Don’t forget about Page 8: Tips for Maximizing your Child’s IEP


Your child’s Individualized Educational Program, or IEP, is one of the most important parts of their education. The IEP provides the specifics of what instruction should include, what will be taught, and how success will be measured. It also includes those accommodations, supports, and modifications that must be provided based on your child’s individual needs in order for him/her to access and benefit from the educational plan that has been developed. These last elements of the IEP—the accommodations, supports, and modifications—are included on Page 8 of the IEP. We want to explain what to look for on Page 8, and how to introduce modifications to Page 8 that will best support your child.

As part of the IEP, educational teams are required to identify specific tools to best support students in accessing the curriculum and extracurricular activities.


  • Accommodations are educational supports (e.g., braille, extra time, printed teacher presentations) that help students to access the curriculum provided to everyone, but do not change the content of what the student is learning.
  • Modifications are changes to the content the student is required to learn.

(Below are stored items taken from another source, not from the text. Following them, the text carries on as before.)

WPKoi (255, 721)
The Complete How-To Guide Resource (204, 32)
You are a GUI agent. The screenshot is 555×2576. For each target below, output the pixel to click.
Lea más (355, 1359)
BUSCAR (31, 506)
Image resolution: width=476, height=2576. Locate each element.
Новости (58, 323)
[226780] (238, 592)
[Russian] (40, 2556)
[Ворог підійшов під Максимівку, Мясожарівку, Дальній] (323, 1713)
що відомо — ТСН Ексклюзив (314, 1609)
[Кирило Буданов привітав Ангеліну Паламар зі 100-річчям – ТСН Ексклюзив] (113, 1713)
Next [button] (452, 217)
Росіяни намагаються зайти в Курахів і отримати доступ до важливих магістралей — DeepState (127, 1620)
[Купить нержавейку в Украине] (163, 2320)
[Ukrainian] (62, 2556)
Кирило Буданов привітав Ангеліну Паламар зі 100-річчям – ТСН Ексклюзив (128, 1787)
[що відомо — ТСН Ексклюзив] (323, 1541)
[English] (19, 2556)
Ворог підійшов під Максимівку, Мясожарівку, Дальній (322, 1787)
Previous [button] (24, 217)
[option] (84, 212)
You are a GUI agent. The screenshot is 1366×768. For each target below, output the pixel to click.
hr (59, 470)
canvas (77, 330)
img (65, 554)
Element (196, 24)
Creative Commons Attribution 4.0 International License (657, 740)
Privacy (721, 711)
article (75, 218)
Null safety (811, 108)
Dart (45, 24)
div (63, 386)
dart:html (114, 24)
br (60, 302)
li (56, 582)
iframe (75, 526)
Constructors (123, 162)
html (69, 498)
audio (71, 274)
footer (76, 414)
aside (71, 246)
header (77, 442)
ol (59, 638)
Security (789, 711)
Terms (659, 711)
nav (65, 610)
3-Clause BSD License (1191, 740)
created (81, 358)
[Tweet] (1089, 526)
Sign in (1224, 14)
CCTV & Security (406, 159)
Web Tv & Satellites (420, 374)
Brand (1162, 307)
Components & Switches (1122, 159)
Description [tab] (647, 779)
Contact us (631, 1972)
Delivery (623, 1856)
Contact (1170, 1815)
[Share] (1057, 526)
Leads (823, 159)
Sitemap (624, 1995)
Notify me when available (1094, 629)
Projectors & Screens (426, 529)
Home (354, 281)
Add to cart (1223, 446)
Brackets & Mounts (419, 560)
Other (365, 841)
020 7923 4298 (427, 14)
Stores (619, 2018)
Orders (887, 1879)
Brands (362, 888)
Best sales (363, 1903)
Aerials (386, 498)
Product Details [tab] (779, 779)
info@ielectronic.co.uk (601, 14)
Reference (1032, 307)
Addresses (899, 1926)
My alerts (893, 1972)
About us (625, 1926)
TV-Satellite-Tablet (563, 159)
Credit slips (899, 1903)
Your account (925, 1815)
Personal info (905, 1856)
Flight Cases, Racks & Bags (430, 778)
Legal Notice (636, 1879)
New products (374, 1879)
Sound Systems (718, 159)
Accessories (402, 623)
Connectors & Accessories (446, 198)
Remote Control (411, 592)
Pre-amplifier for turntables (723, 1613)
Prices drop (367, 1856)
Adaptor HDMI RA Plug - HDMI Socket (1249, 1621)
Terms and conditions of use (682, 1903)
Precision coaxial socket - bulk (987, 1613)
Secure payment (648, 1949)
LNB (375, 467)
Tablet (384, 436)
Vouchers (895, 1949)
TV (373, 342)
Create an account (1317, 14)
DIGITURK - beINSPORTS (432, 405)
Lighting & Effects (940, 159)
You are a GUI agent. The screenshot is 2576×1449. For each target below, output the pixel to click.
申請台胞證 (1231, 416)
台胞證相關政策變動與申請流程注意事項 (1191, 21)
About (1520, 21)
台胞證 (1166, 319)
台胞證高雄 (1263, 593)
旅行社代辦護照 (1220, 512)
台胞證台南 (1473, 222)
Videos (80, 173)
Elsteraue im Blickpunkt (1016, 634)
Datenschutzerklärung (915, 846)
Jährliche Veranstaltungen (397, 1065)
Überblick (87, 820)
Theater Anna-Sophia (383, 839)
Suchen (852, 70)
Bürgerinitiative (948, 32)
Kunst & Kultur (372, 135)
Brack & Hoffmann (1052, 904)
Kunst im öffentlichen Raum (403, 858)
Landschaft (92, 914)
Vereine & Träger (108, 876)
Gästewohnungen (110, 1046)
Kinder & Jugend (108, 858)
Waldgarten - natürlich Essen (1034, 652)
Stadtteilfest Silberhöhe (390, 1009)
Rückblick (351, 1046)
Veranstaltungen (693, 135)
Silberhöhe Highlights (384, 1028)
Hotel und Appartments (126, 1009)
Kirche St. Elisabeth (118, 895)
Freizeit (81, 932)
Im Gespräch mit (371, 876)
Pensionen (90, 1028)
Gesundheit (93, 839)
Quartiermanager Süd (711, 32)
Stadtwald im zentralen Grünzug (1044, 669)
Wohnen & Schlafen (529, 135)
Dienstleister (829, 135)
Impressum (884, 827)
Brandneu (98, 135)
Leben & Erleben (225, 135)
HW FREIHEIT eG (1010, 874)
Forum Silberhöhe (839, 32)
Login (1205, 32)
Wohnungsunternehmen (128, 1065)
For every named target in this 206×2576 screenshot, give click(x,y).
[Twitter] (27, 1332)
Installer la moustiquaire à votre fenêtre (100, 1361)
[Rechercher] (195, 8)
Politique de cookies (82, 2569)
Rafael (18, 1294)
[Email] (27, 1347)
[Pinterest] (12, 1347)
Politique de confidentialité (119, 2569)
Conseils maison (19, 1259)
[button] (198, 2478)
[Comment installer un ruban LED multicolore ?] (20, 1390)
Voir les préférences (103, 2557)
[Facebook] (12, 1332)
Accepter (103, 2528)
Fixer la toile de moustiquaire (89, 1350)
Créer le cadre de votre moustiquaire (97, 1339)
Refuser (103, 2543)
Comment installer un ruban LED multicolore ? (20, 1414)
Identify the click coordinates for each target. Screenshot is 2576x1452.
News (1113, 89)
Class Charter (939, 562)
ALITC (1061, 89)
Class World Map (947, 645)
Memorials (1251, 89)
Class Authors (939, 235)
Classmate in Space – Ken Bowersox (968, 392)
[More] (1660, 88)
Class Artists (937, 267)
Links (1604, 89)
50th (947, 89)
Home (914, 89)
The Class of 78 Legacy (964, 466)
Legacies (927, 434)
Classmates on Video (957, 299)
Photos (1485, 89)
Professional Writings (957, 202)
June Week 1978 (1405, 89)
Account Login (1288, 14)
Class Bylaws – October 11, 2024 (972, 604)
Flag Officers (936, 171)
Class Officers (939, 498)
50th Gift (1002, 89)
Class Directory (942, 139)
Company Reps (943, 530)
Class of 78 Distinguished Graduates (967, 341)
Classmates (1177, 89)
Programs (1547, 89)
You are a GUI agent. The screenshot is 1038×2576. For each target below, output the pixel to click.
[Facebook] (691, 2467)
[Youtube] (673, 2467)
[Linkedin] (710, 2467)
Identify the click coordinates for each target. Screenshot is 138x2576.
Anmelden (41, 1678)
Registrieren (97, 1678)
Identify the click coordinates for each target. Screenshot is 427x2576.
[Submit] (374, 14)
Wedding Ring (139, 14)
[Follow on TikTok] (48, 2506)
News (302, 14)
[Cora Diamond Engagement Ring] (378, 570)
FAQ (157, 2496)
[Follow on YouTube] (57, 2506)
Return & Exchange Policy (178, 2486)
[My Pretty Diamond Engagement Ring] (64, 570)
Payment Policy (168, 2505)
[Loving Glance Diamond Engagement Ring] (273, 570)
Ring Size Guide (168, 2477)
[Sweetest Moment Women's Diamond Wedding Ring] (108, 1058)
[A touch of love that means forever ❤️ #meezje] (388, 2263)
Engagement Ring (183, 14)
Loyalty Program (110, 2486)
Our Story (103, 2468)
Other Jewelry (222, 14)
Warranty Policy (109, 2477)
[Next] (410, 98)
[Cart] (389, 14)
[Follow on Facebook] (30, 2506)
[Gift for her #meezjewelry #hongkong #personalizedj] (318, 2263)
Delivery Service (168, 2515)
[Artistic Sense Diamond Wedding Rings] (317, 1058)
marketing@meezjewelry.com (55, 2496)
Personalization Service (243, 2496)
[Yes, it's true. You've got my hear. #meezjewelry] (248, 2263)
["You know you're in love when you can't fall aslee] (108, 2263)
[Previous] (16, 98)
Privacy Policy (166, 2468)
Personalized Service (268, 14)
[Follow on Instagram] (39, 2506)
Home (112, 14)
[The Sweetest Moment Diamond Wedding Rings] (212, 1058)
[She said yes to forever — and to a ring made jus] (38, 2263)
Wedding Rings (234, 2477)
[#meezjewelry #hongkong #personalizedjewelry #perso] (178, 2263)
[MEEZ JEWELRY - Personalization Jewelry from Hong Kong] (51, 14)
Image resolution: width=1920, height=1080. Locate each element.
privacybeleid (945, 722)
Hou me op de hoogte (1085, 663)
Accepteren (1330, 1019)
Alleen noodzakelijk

Requirements & Tips When Developing Page 8 Content:

  1. Accommodations and modifications must be SPECIFIC and APPROPRIATE to meet the needs of each individual student.
    1. For example, “preferential seating” may be too vague. Instead consider a descriptive option attached to the IEP on a separate sheet such as:
      1. “Seated in back of room to reduce disruption during breaks”
      2. “Seated next to model peers”
      3. “Seated in front of room near board”
  2. Assistive Technology MUST be considered, such as electronic schedules and access to a device (e.g., iPad or ChromeBook).
  3. Both the location and duration of modifications, supports, or accommodations must be included, indicating where and when they are required. These may be necessary in academic classes, non-academic classes, and extracurricular activities.
  4. Accommodations that a student needs to access the curriculum must be written EVEN if they are part of the teacher’s regular practice.
  5. “Frequency and Duration of Supports Required for School Personnel to Implement the IEP” should be specific (for whom, by whom, when, and how long) and may include:
    1. Teacher training
    2. Teacher collaboration and consultation time
    3. Paraprofessional support across the school day
    4. Paraprofessional support for specific classes or activities during the school day
  6. Come Prepared - research common educational modifications and accommodations specific to your child’s disability.
    1. For example, the use of visual schedules will commonly help students with Autism Spectrum Disorder to complete a multi-step task or sequence of actions.
    2. While there are many other “universal supports”, remember that neither an exhaustive list nor very limited list is likely to be a perfect match for your child, but it may help generate ideas. Choose or write in those that meet your child’s individual needs.

Ultimately, your child’s IEP page 8 should have modifications, supports, and accommodations that are thoughtfully selected based on what has worked in the past and what is needed for your child to be most successful in the future.